**Exercise brief**
Only the number is needed: count the lines below that hold the string "height".

**The data**
____
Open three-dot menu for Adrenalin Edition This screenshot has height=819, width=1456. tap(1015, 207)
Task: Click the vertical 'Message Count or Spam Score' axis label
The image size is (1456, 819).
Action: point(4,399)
____
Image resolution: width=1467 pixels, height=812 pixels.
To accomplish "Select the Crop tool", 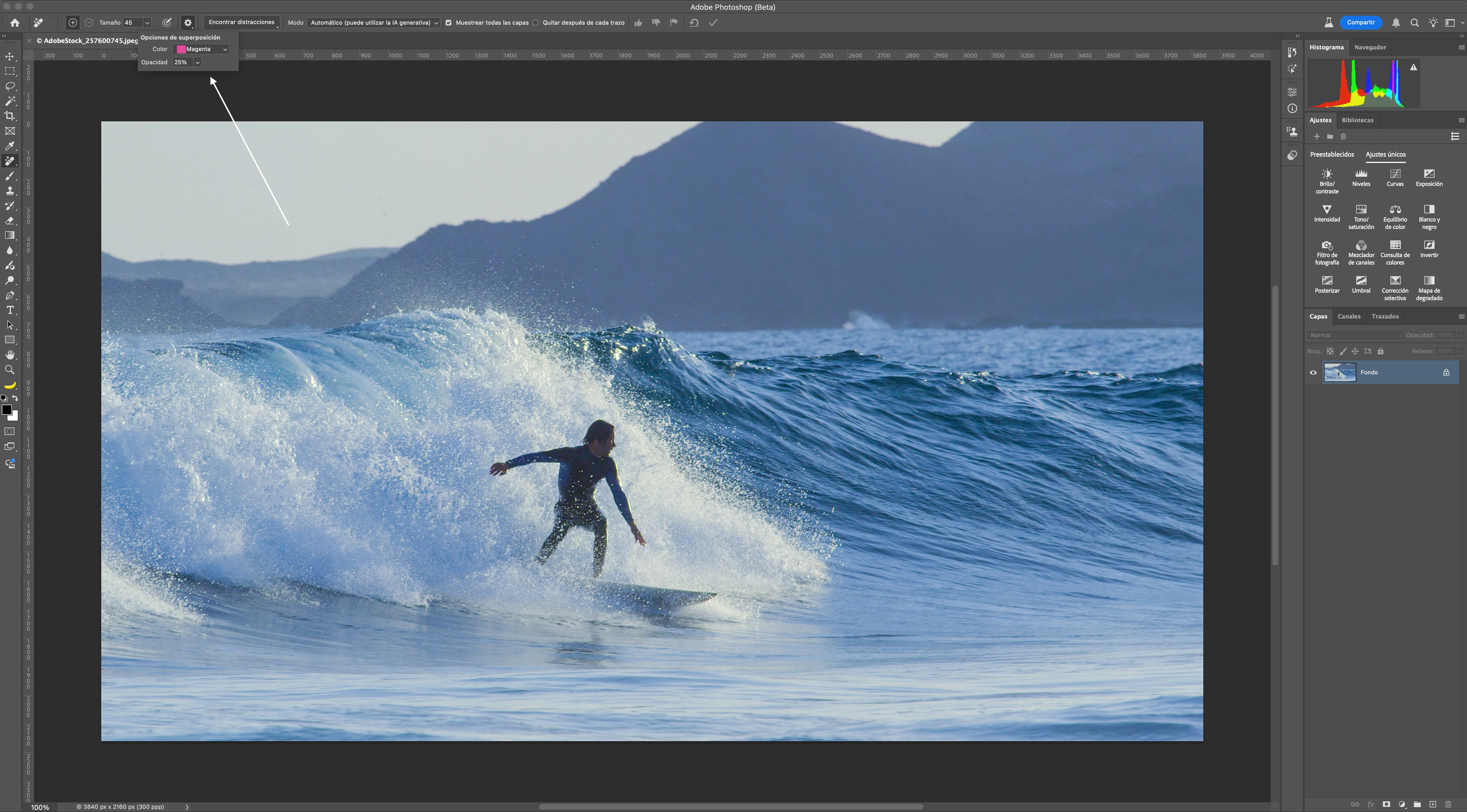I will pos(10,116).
____
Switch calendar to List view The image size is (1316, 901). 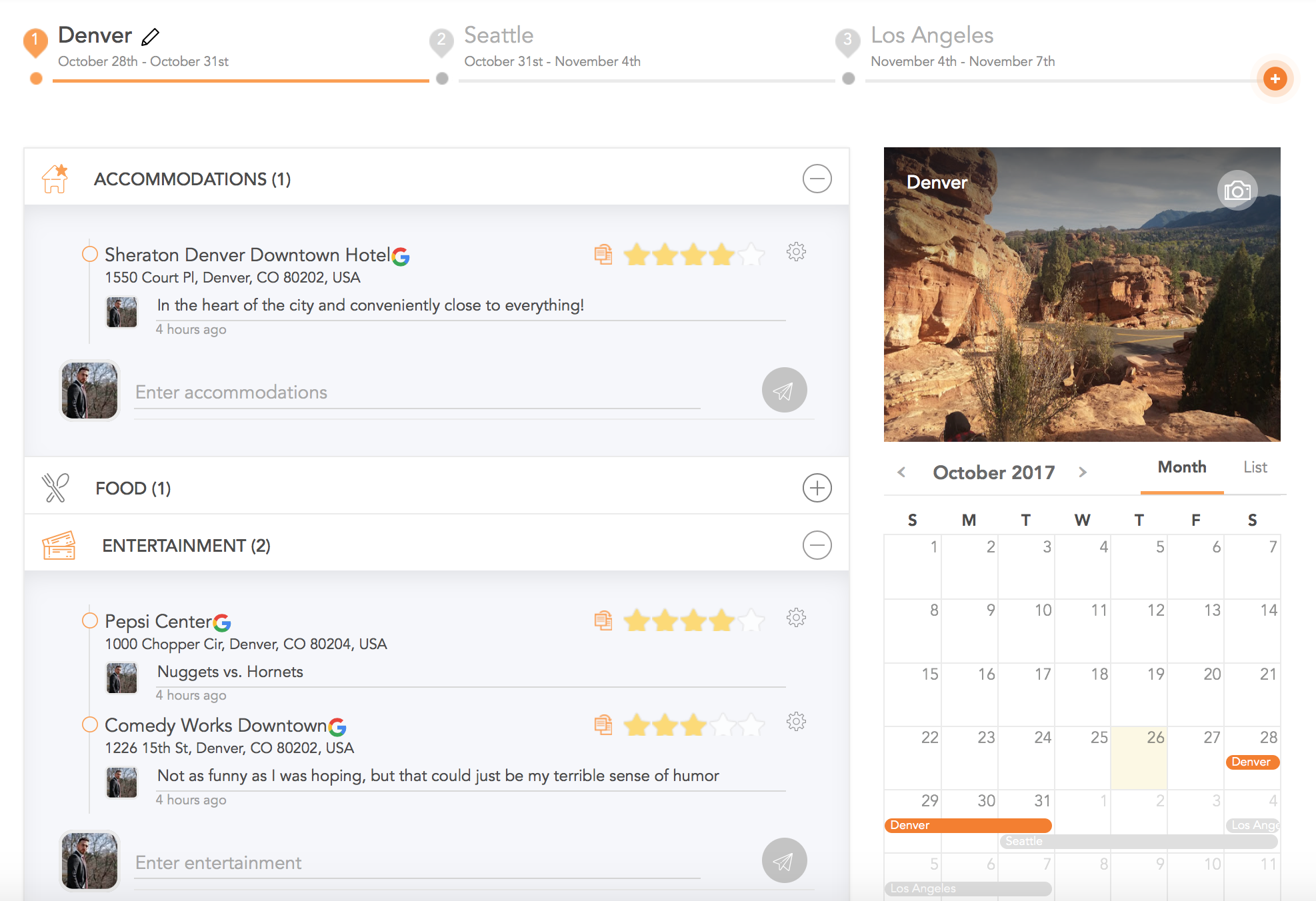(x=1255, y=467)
____
**Finished exercise**
2